うまく進まない工事を打開しようと、企業家銭五は、この埋立工事に土工出稼ぎを専門とする能登宝立の人足頭、理兵衛に請け負わせる。しかし、企業家的な利益追求は、賃金の安い出稼ぎ人夫の使役となり、地元村々を潤さず強い反感を買う破目となった。埋立工事に対する地元民の反感は、妨害に発展し、毒物投入、死魚発生の公害問題を生み、埋立事業は一挙に総崩れした。
その後、加賀藩は性急に、銭五財閥の解体を図ったが、嘉永5年11月、80歳の五兵衛は判決をまたずに牢死(ろうし)、没収された財産は藩の記録で12万両となっている。銭五の総資産は300万両といわれ、藩の没収した額はもっと大きかったとも言われているが、銭五の埋め立てた土地はどこにもない。
挫折したとはいえ、銭屋五兵衛の河北潟大埋立計画は、それ以後も、姿や形を変えて浮かび、そして沈んだ。明治に入って、初めて現れるのは、同35年前後に、県議会で論議された計画であったが、結果的にはこれも中止。
次いで、大正2年(1913年)に、河北潟埋立てに関する研究会が発足し、大正6年(1917年)、河北潟の半分を埋立て水田とする案を発表したが、この計画も大正11年(1922年)認可の失効で消滅してしまう。
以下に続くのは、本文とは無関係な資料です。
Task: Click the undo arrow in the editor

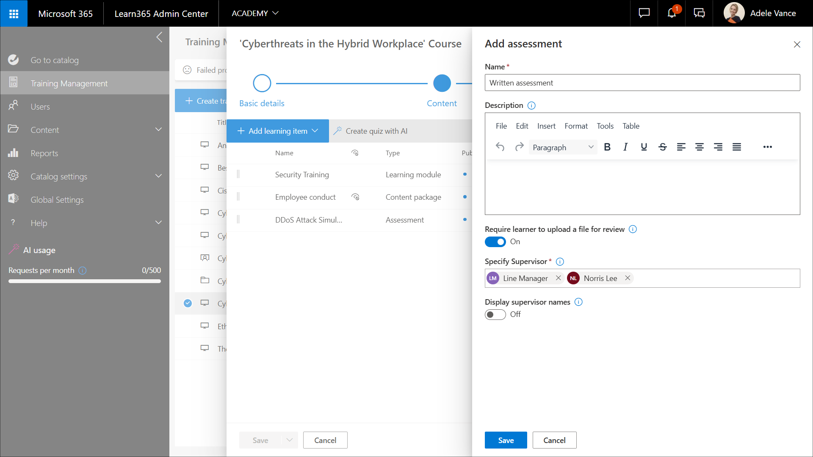Action: [500, 147]
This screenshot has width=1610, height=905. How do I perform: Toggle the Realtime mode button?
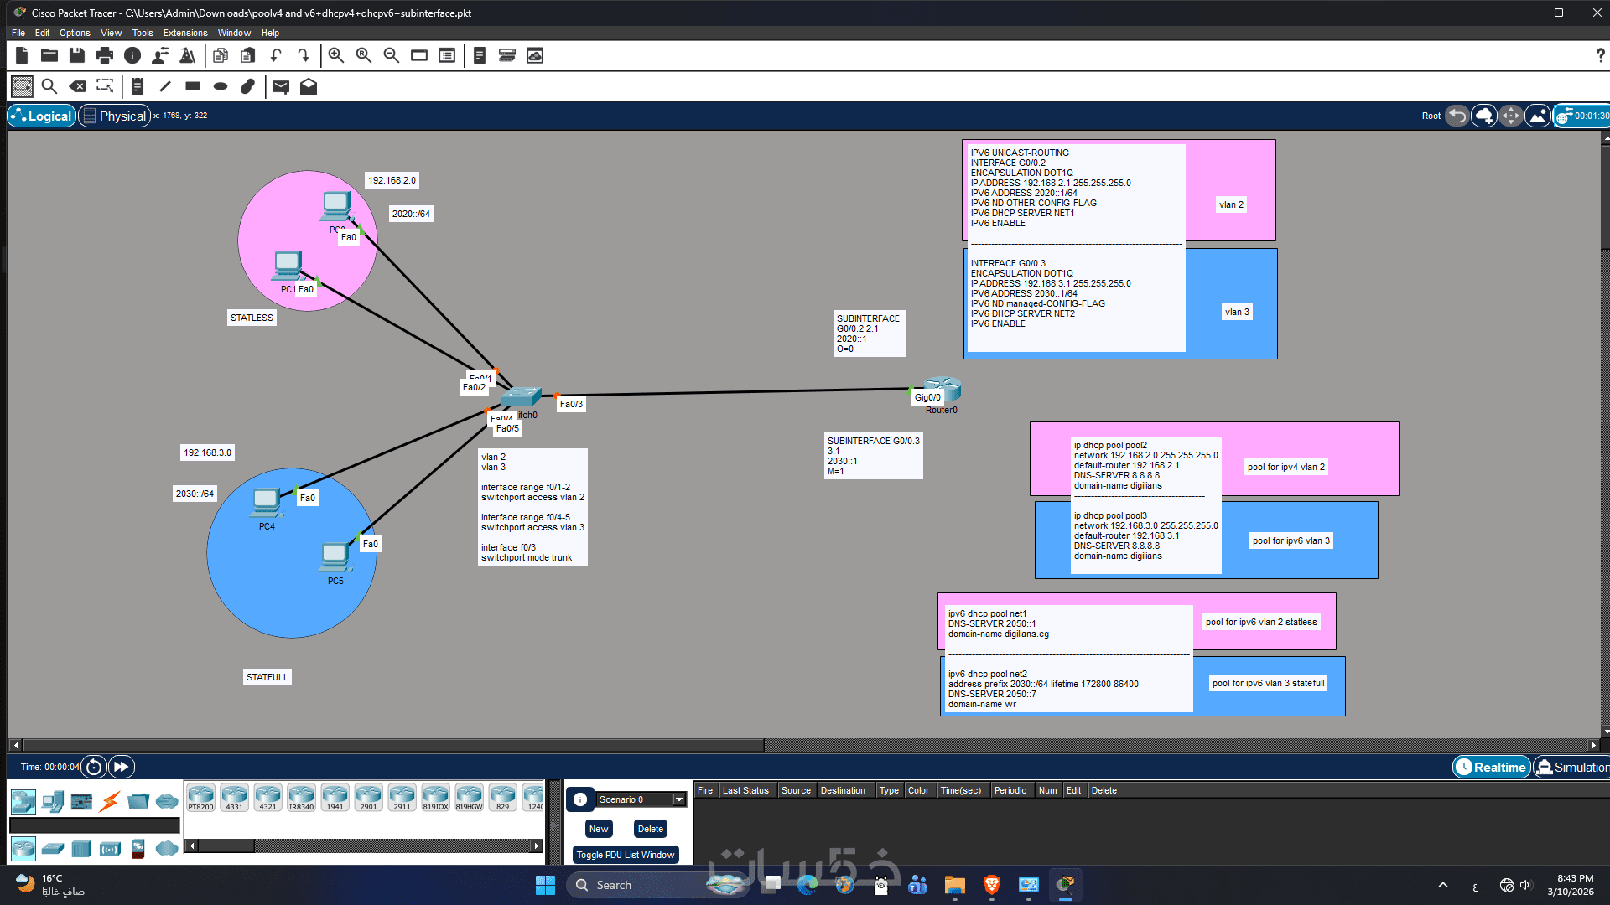(x=1491, y=767)
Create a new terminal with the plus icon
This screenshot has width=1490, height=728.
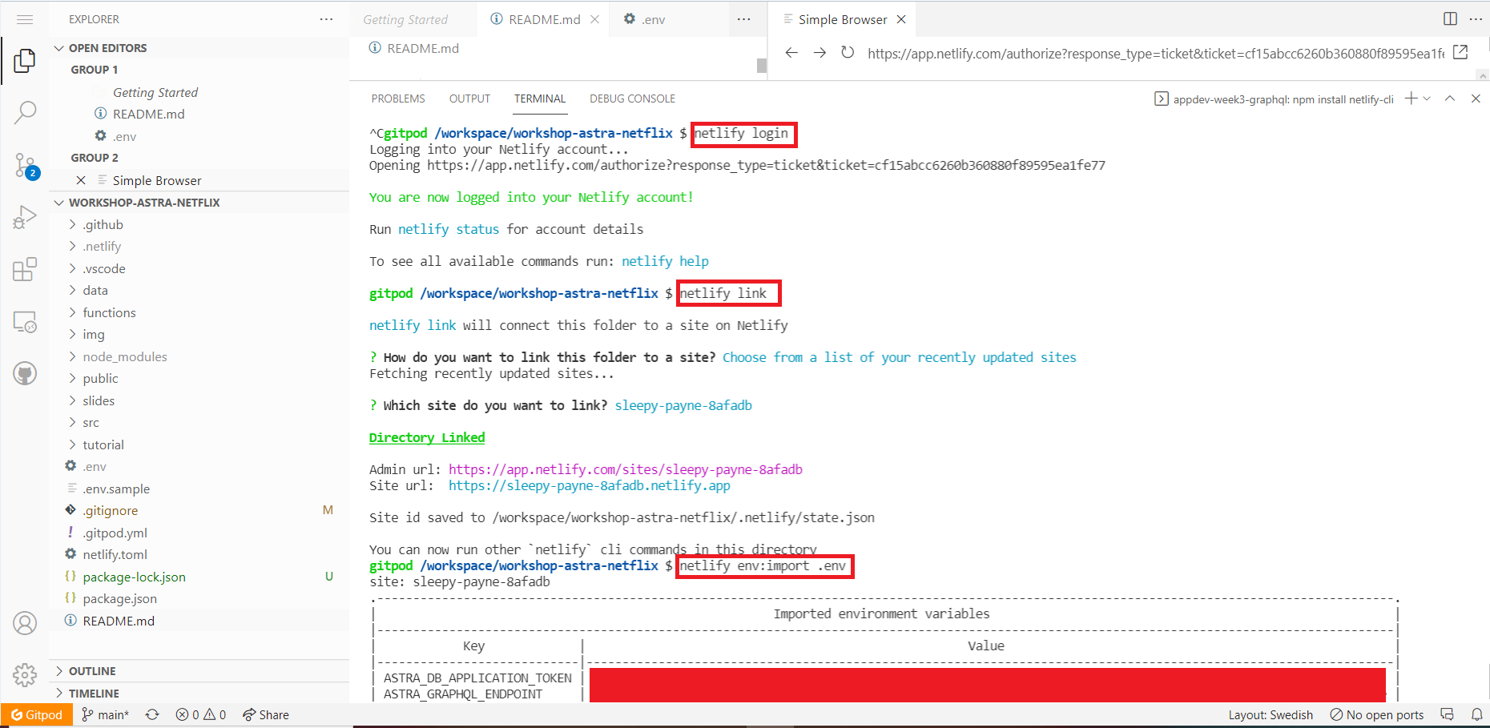pos(1409,98)

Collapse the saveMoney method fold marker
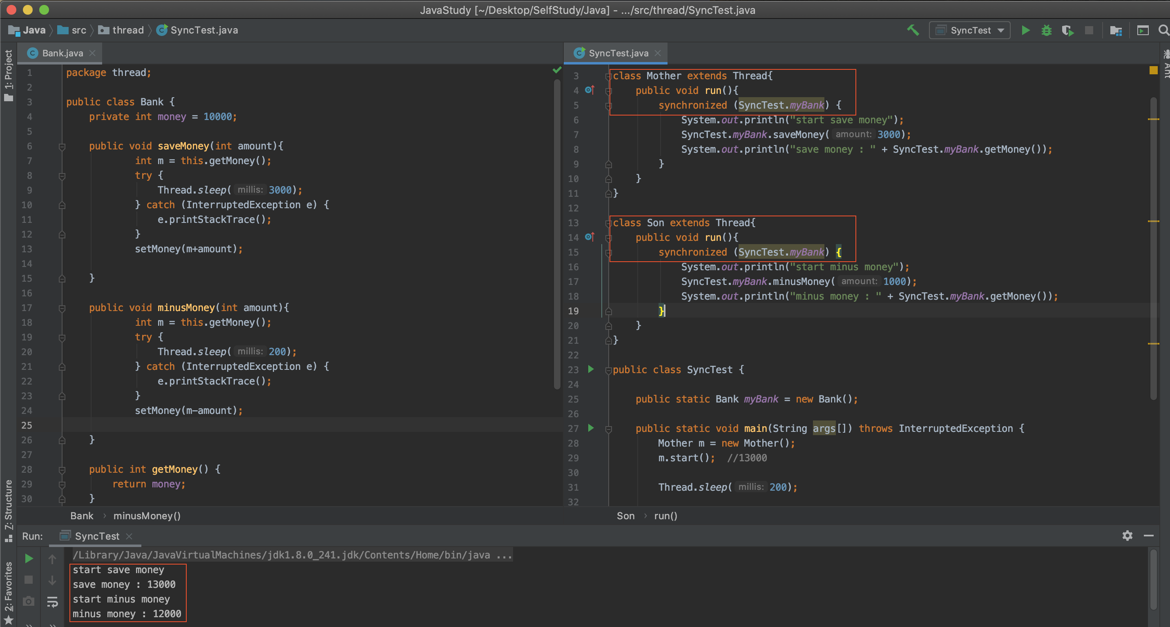click(x=62, y=147)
大正から昭和に変わって5年、「埋立て」が「干拓」と名を変え「河北潟干拓計画」が県議会に上程されたが、この計画をめぐる動きは激しく、目まぐるしく変わり、昭和16年(1941年)になってようやく、県の実施調査が始められたが、間もなく日本が太平洋戦争に突入して、それどころではなくなった。
内灘村と河北潟
河北潟に面する町村は、金沢、津幡、宇ノ気(現かほく市)、内灘と四つあるが、内灘だけは、他の三つと比べて事情が異なる。
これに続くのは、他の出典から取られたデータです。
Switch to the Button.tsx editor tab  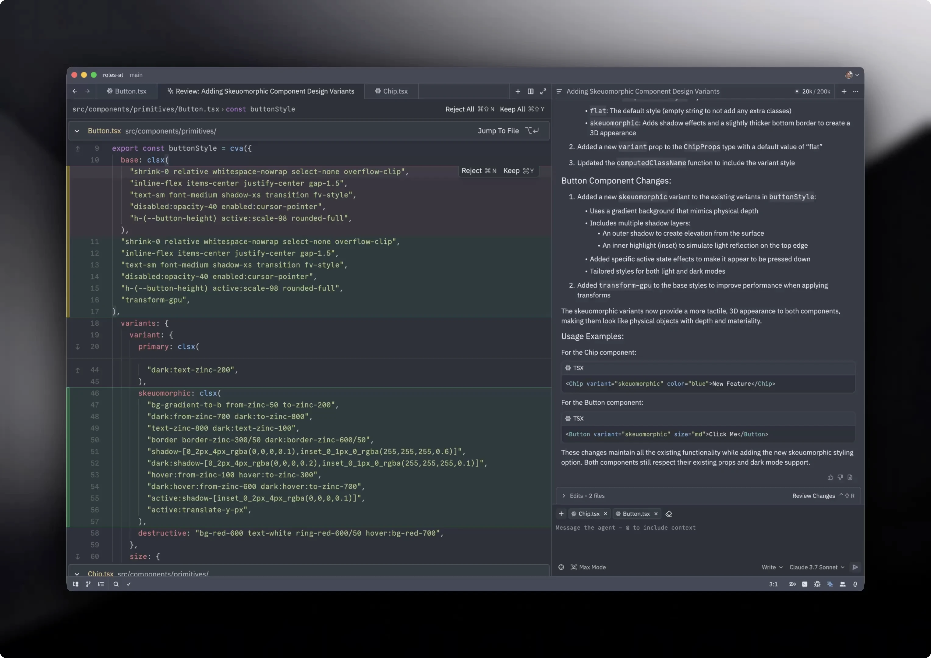click(127, 91)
村全体の面積の80%は砂丘で占められ、明治末期の水田面積は僅かに45町歩しかなかった。総戸数910戸のうち、自分の田んぼを持つ農家は150戸で、ほとんどの人たちは漁業で生計を立てていた。もちろん、内灘村で生産される米だけでは足りず、他町村から買い入れなければならなかった。また、漁業も河北潟だけではなく、日本海の沿岸漁業が主で、年老いて海に出られなくなった人たちが、河北潟で魚を捕っていたのである。そして、このような状態が昭和の初期まで続いた。
内灘の試射場問題
昭和25年(1950年)、朝鮮戦争が起こり、日本に警察予備隊(後に自衛隊)が設けられ、産業面では、アメリカ軍から兵器・弾薬などの注文を受けて潤った。この警察予備隊が使う弾薬は米軍から買い入れたが、買い入れるためには、砲弾のテスト、つまり試験射が必要だった。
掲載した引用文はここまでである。